Saved data entries
################
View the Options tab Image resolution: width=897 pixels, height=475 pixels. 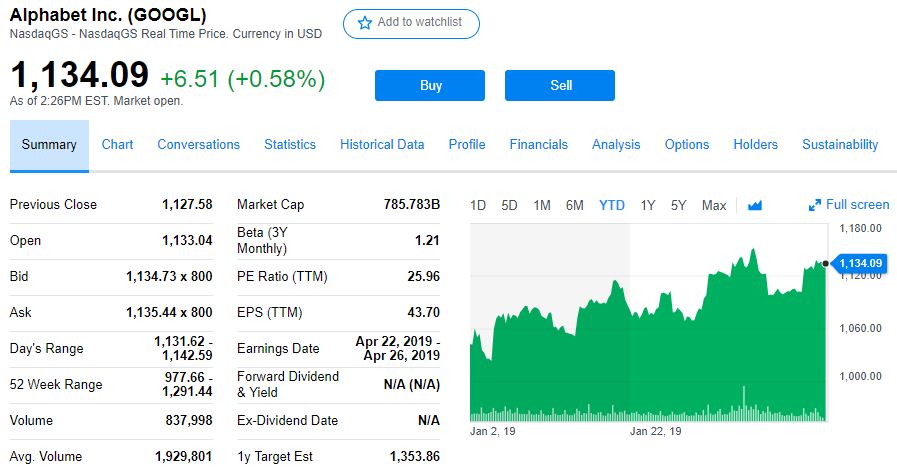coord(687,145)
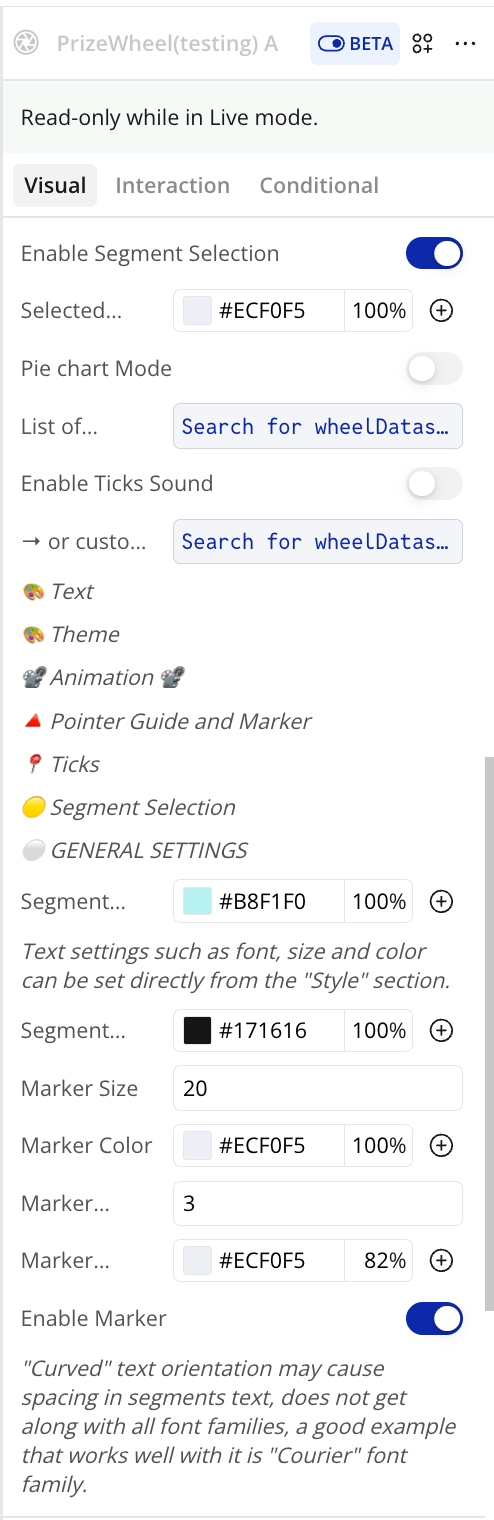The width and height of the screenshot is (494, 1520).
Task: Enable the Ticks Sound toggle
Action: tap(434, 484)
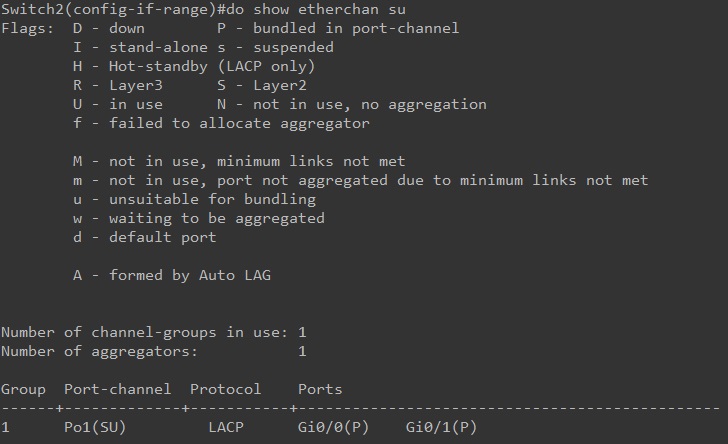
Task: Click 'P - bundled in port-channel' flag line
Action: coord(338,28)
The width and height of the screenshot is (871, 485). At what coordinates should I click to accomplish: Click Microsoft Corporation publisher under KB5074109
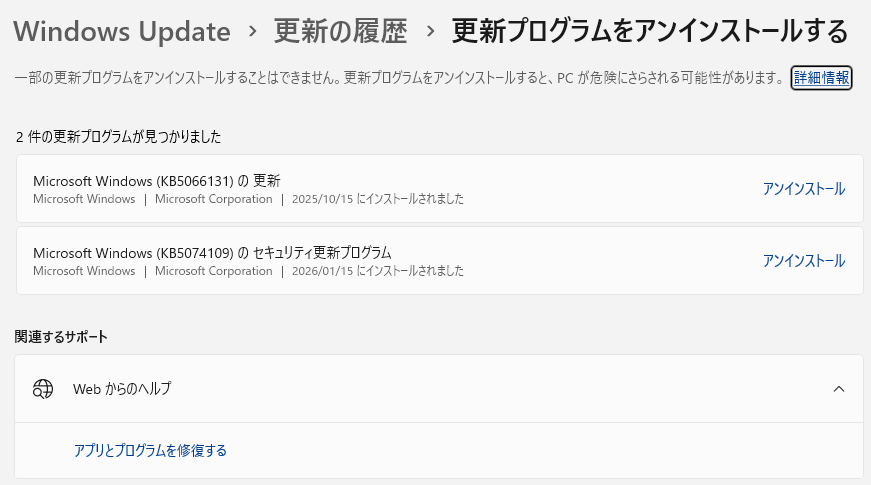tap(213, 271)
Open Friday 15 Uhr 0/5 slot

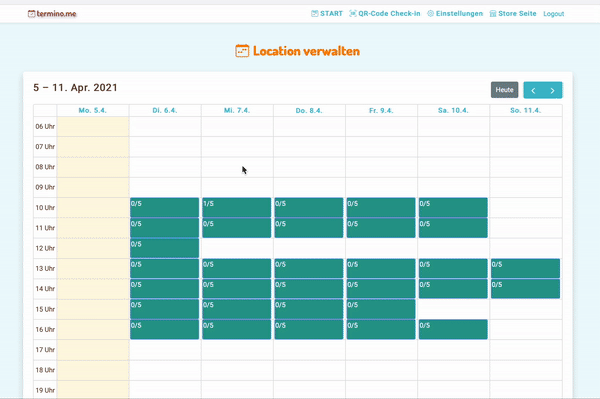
################
WORK REQUIRED:
Please restate word for word the lines above, starting with the line that holds "The width and height of the screenshot is (871, 485)." and ending with the final line of the records, while leaving out pictures.

WRITTEN REPLY:
The width and height of the screenshot is (871, 485). At what coordinates should I click to accomplish: Click Microsoft Corporation publisher under KB5074109
tap(213, 271)
Open Friday 15 Uhr 0/5 slot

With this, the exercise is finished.